For UK businesses, particularly those in property management, logistics, retail, and corporate security, the LAPD's decision highlights the importance of understanding the privacy and civil liberties implications of surveillance technology before procurement and deployment. Automated licence plate recognition, facial recognition, and similar technologies are increasingly used for access control, perimeter security, and operational monitoring. However, the legal, ethical, and reputational risks associated with these systems are also increasing, particularly where data is retained indefinitely, shared with third parties, or used in ways that individuals may not reasonably expect. The UK's data protection framework requires organisations to demonstrate lawful basis, necessity, and proportionality for surveillance activities, and the Information Commissioner's Office has published guidance on the use of biometric and location tracking technologies.

Why it matters

For UK businesses, this is a prompt to review the surveillance and monitoring technologies in use across physical and digital environments, ensuring that data protection impact assessments are current, that retention periods are justified, and that individuals are informed about how their data is being collected and used.
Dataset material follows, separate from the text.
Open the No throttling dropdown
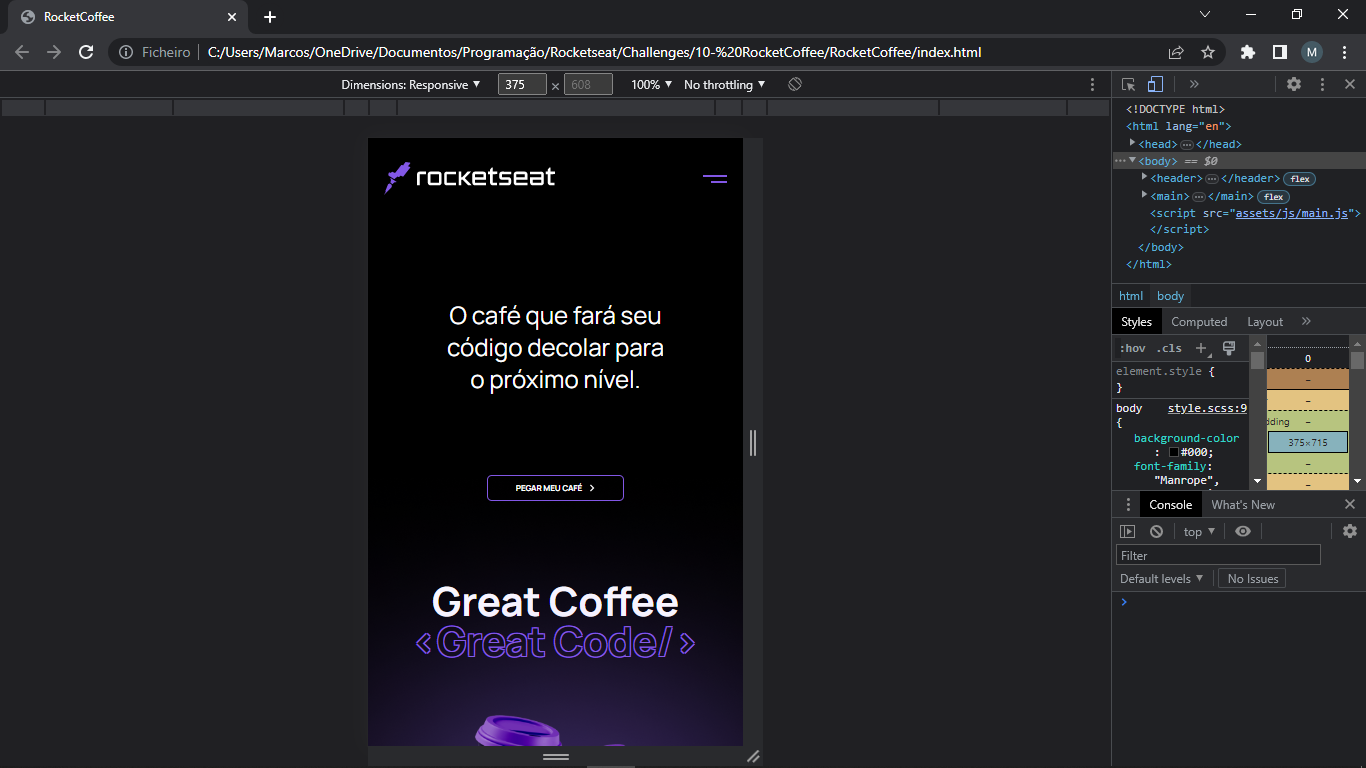Viewport: 1366px width, 768px height. point(722,84)
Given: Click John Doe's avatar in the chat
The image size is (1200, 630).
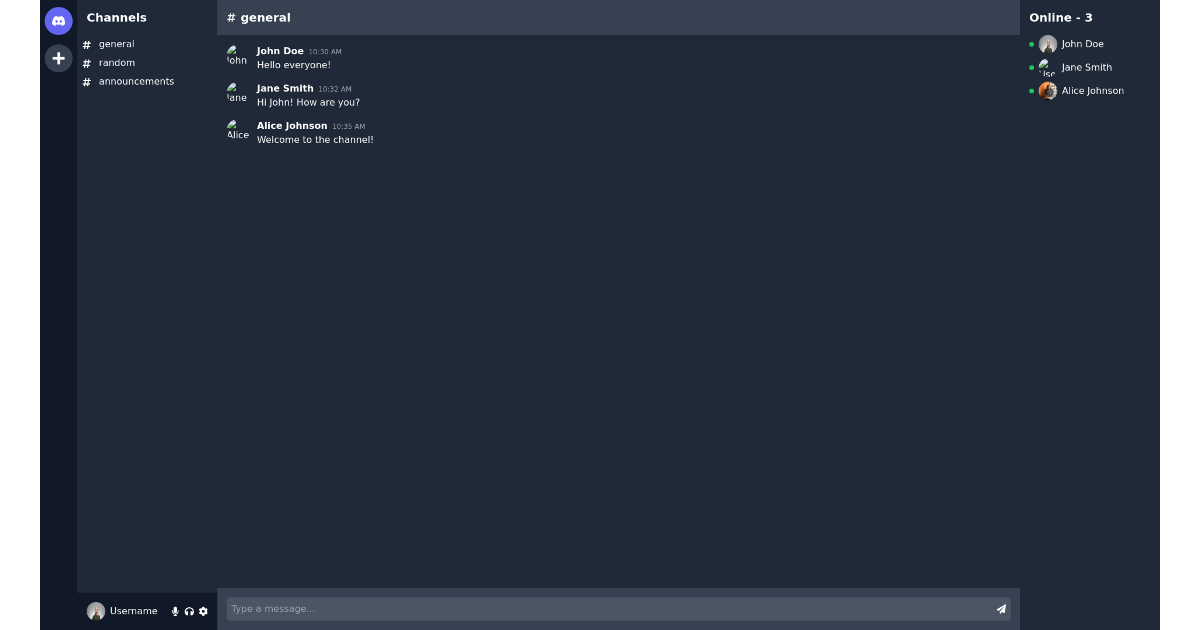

Many organisations deploy surveillance technology for legitimate security purposes but do not revisit the governance, retention, and transparency arrangements once the system is operational. Ensuring that procurement decisions consider privacy by design, that contracts with technology providers are clear about data ownership and access, and that regular reviews take place are all practical steps that reduce legal and reputational risk.

Source: TechCrunch

Today's Key Actions

  • Review who owns router and edge device security in your organisation, verify that devices are patched and hardened, and ensure that logging and monitoring are sufficient to detect unauthorised access or configuration changes.
  • Audit which third-party applications have OAuth access to Salesforce, Microsoft 365, Google Workspace, and other cloud platforms, what data those connections can access, and whether those permissions are still necessary and appropriately governed.
  • Check the age and patch status of network infrastructure, particularly routers, switches, and firewalls, and ensure that a process exists to apply security updates or replace unsupported hardware where vulnerabilities cannot be mitigated.
  • Review the surveillance and monitoring technologies in use across your organisation, ensuring that data protection impact assessments are current, retention periods are justified, and individuals are informed about how their data is being collected and used.
  • Ensure that ownership of perimeter security, cloud platform integrations, network infrastructure patching, and surveillance technology governance is clearly assigned and that regular reviews are taking place across all of these areas.

Secarma Insight

Today's stories reinforce that mature security is built on clear ownership, regular review, and the discipline to maintain foundational controls even when they are not generating immediate alerts or incidents. Router hygiene, OAuth governance, network device patching, and surveillance technology oversight are all areas where security can degrade quietly over time if they are not actively managed. The organisations that manage these risks well are those that have embedded regular review cycles, clear accountability, and the confidence to ask whether the controls they put in place years ago are still fit for purpose today. Good security is not about reacting to the latest threat, it is about maintaining the habits and governance that make exploitation harder in the first place.